The Keating government made superannuation compulsory in 1992. The compulsory rate is scheduled to rise from 9.5 to 12 per cent by 2025.


Professor Morris’s analysis follows a recent Productivity Commission report that revealed system-wide annual fees had surpassed $30bn a year. The landmark report found one in three super accounts was unintentional, draining almost $3bn a year in fees, and millions of workers were set to retire with $600,000 less in savings because of chronic underperformance.

The study avoided inter­national comparisons, but Professor Morris’s analysis of 256 large super funds around the world — comparing actual performance against benchmarks based on underlying investment allocations from 2004 to 2012 — showed Canadian and US funds, on average about 10 times as big as Australian funds, performed far better than local options.

Domestically, “retail” fund fees were twice as high as non-profit “industry” fund fees. The best performing funds were closed, in-house corporate and public-sector funds, managed for staff, including those for the Commonwealth and Reserve banks, Goldman Sachs and Telstra. The worst-performing fund was the Australian Christian Superannuation Fund.

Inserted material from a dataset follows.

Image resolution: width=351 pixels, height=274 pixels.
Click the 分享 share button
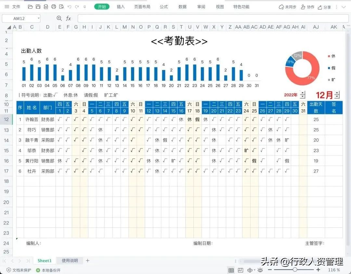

“The greater the degree of separation between managers and beneficiaries, the worse the performance seems to be, partly because less attention is given to how the members fare, partly because there are more layers of cost,” Professor Morris said.

Funds open to the public exhibited costs three times those of closed funds.

“There are multiple regulators with insufficient responsibility for controlling overcharging and other rent-seeking behaviour, with no-one taking responsibility for the efficiency of the industry as a whole,” he added.

The Turnbull government in May announced it would cap management fees at 3 per cent of members’ balances, and make life-insurance policies “opt-in” only for members under 25.

The analysis also showed international funds that used low-cost, passive investment strategies beat the relevant benchmark by 0.28 per cent a year, while those that managed funds “actively” ­underperformed by 2.92 per cent.

Australian funds are beefing up their teams of active fund managers. Sun Super, which oversees $55bn, is reportedly set to lift the number of investment manager bankers from 29 to 50 by 2021.

After six years studying the super industry, Professor Morris launched a book in April warning other countries against adopting systems of compulsory saving — Management and Regulation of Pension Schemes: Australia — A Cautionary Tale.

He said the poor Australian performance also arose from poor choice of assets, driven by tax rules; unnecessary “churn” of assets, generating fees; and erosion of legal requirements for directors to act in members’ best interests.